En otra escena, que transcurrió lejos de los centros urbanos y del glamour de la riqueza, escuché a un adulto de clase media baja, de una provincia del Norte, recordar con nostalgia a un ex gobernador que dejó el cargo sospechado de corrupción y vínculos con el narcotráfico. Me confesó: "Es que con él progresamos mucho, ganábamos mejor, y además hizo conocer a la provincia en el mundo, atrajo inversiones". No puedo dejar de unir este testimonio con otro que recibí en el extremo sur, y alguna vez comenté en esta página. Es el caso de un muchacho que justificó y distinguió a Néstor Kirchner diciéndome que el ex presidente "se quedaba con el 50%, pero le daba el otro 50% al pueblo". Ante mí sorpresa, destacó con admiración, la excepcionalidad de Kirchner: "Es que los otros políticos le dan al pueblo el 20 y se quedan con el 80".

Estas creencias -en la cumbre y en la base de la escala social- no constituyen singularidades ni rarezas argentinas. Tampoco son novedades de la historia, aunque el desparpajo y la liviandad con que se expresan sí pueden ser nuevos. En realidad, los actores sociales y económicos, entregados a sus pulsiones materiales, suelen justificar medios espurios para alcanzar los fines que persiguen. En el plano público, el límite a esas conductas los fija un aparato jurídico y punitivo que funcione; en el plano privado, la contención la proveen los ideales éticos y la educación. Pero si el castigo es inoperante y la educación fracasa, los individuos naturalizan la impunidad, actuando como si la ley no existiera. Es la igualación hacia abajo, el "todo es igual, nada es mejor"; es la sociedad convertida en cambalache, ese término tan argentino para designar la anomia moral.

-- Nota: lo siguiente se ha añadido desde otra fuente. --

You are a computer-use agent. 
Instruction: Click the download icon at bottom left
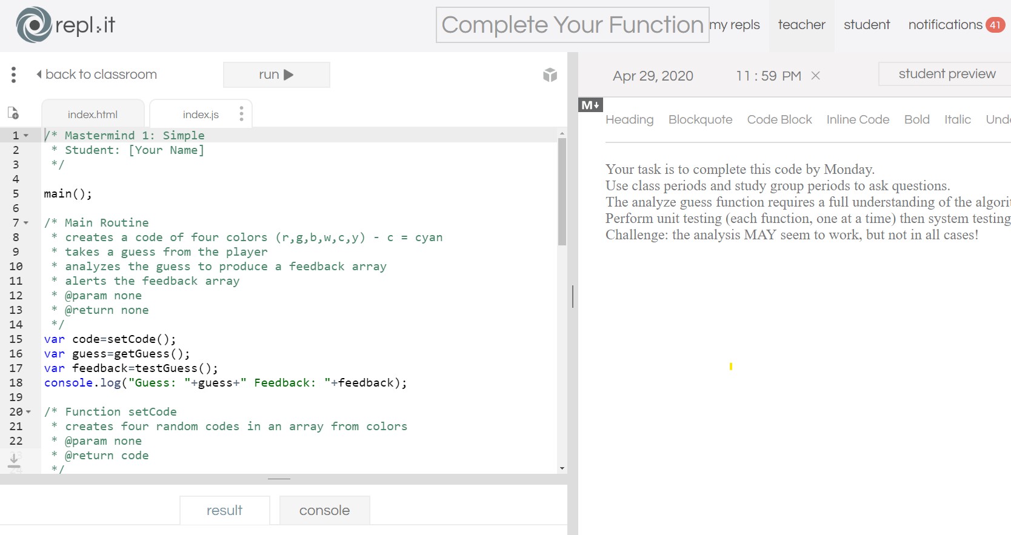(14, 461)
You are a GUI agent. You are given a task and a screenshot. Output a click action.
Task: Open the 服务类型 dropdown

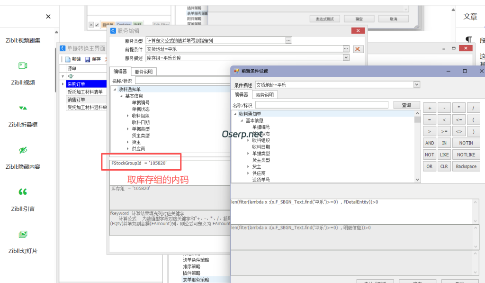pyautogui.click(x=289, y=40)
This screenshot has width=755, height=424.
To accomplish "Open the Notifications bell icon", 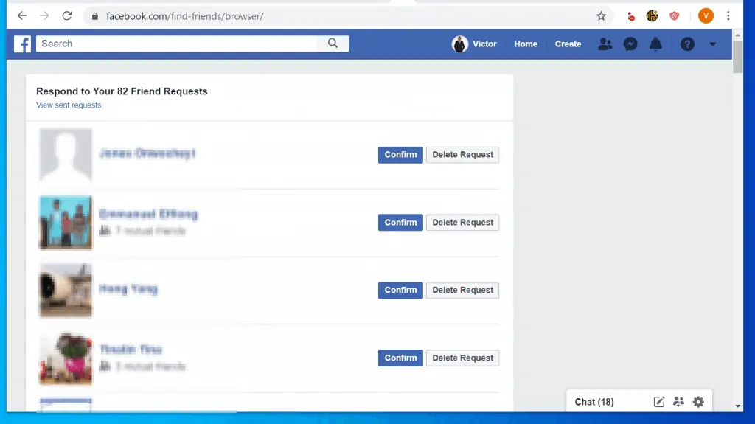I will point(655,44).
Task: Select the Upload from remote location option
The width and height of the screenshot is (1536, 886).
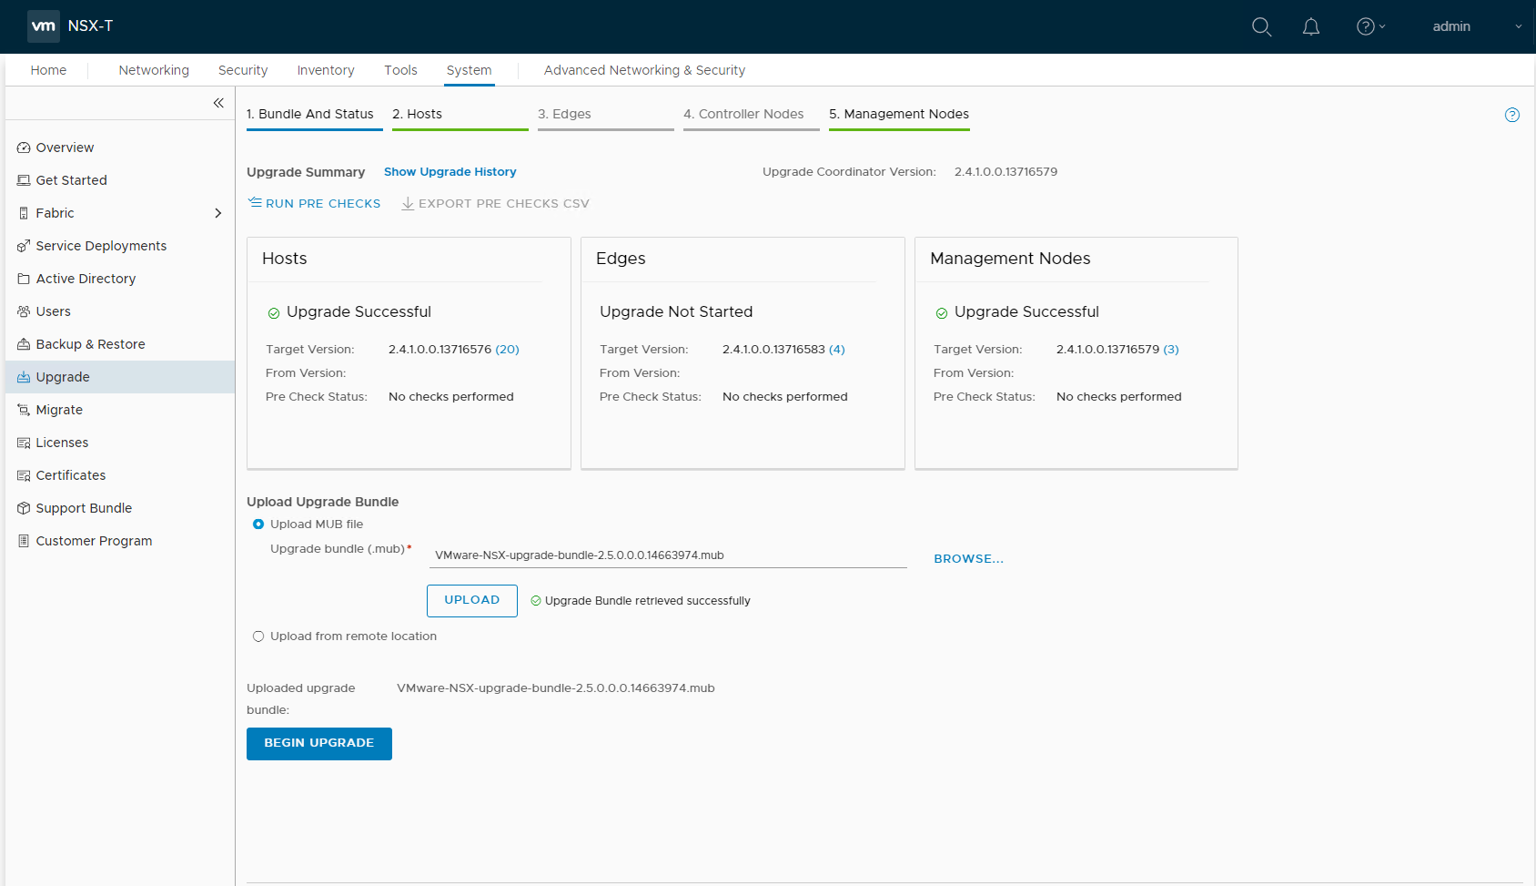Action: [258, 636]
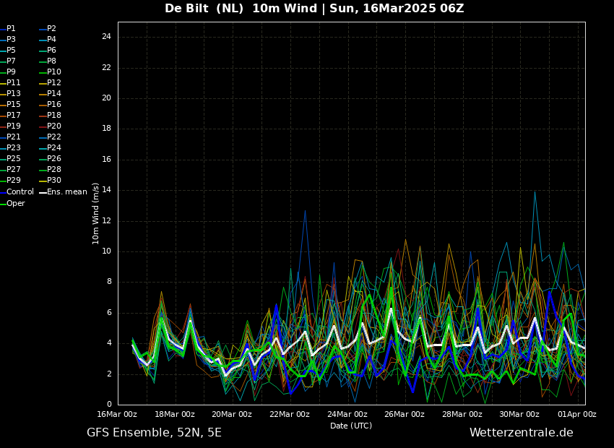
Task: Click the Date (UTC) axis label
Action: [351, 426]
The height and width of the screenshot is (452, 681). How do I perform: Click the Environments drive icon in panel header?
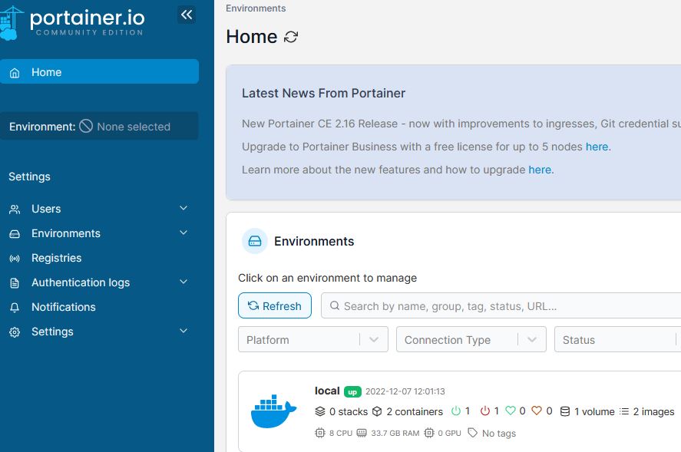click(x=254, y=241)
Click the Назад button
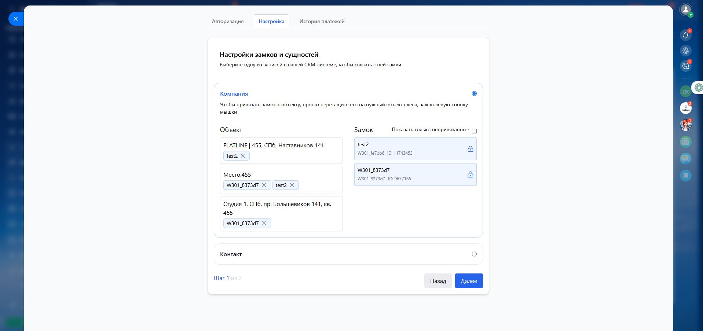 (438, 281)
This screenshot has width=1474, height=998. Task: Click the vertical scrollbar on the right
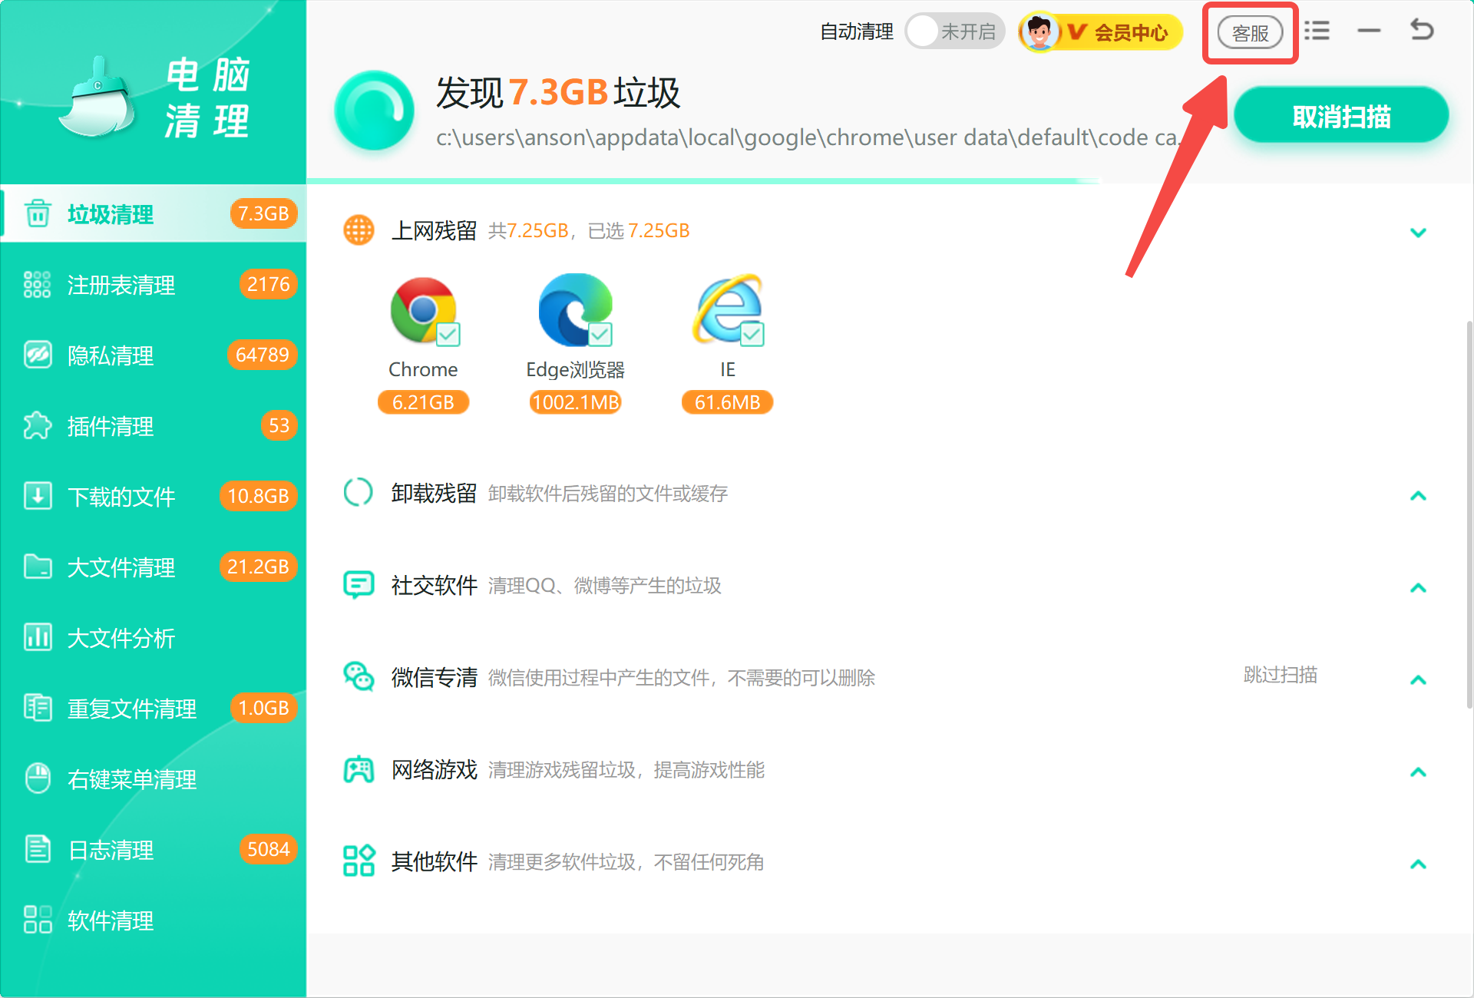pos(1469,514)
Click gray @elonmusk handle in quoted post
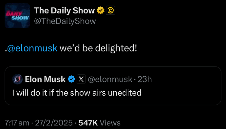 coord(110,79)
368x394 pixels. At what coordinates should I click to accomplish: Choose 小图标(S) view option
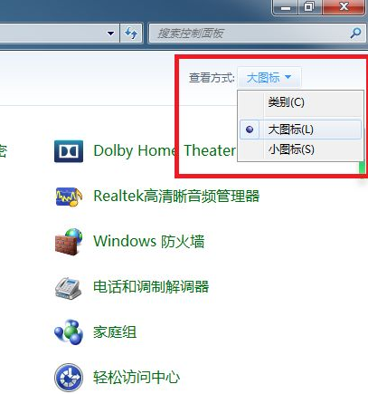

Pero no todo se explica por la debilidad de la ley y la falta de educación. Tendencias culturales muy fuertes juegan a favor de la opacidad ética. Entre ellas, se cuentan la desinformación y el poco interés en las cuestiones públicas. Datos concluyentes y sistemáticos dan cuenta de esta carencia social. El Latinobarómetro de 2013, por ejemplo, establece que, en promedio, sólo el 28% de los latinoamericanos dice estar interesado en la política. El desapego correlaciona con la escasa información y se expresa en baja participación: apenas uno de cada cuatro individuos habla frecuentemente de política en la región y menos del 15% firma peticiones, asiste a manifestaciones políticas o tiene una inserción activa en organizaciones partidarias.

Otra forma de mensurar el interés en la cosa pública consiste en analizar el consumo de la información periodística que circula en Internet. Un estudio internacional realizado entre 2008 y 2009 por los investigadores argentinos Pablo Boczkowski y Eugenia Mitchelstein (The News Gap: When the Information Preferences of the Media and the Public Diverge), concluye con algo que se intuía, y que ahora se confirma: el público privilegia las noticias livianas de la esfera del deporte y el espectáculo, y deja en segundo plano la información sobre política, economía y relaciones internacionales. Esto abre una brecha entre el interés de los editores y las preferencias masivas, que perjudica y banaliza la democracia. Las crisis políticas y económicas pueden achicar este gap, pero en condiciones rutinarias prevalece y aumenta.

Con sensación de impunidad, poco interés político y escasa información pública, el votante medio de la Argentina marcha rumbo a la elección presidencial. No es distinto del brasileño, que elegirá mañana un nuevo presidente. Ante este vacío, cabe preguntar con qué herramientas decidirá su voto el año que viene. Sin excluir otras razones, plantearé una hipótesis: lo hará con una memoria parcial, ceñida a sus experiencias elementales, evaluando si fue beneficiado o perjudicado por el Gobierno, ante todo en el plano material y físico. Carente de conciencia de lo público, permisivo ante la corrupción del poder, interesado en el deporte y la farándula antes que en la política, le pondrá el voto al que le parezca que garantizará mejor el ingreso y la seguridad física. Nada más. Políticos y empresarios venales podrán seguir con sus prácticas si aseguran esos bienes básicos.

Pero aquí no termina la historia, felizmente. Un tercio de la sociedad permanece ajena a estos comportamientos y los rechaza. Sus ideales son otros. Lo conforman personas de a pie y dirigentes políticos y empresarios que, por encima de sus intereses inmediatos, consideran la calidad de la vida social y aspiran a un buen gobierno que la promueva y la eleve. Se dan cuenta de que sin esas cualidades nos aguarda una sociedad brutal, de mafias y pandillas, no de ciudadanos libres. En el país que viene, que estará políticamente fragmentado y necesitará acuerdos y coaliciones, acaso este sector sano de la Argentina pueda poner un límite a la triste lógica de la impunidad, el desinterés y la memoria parcial.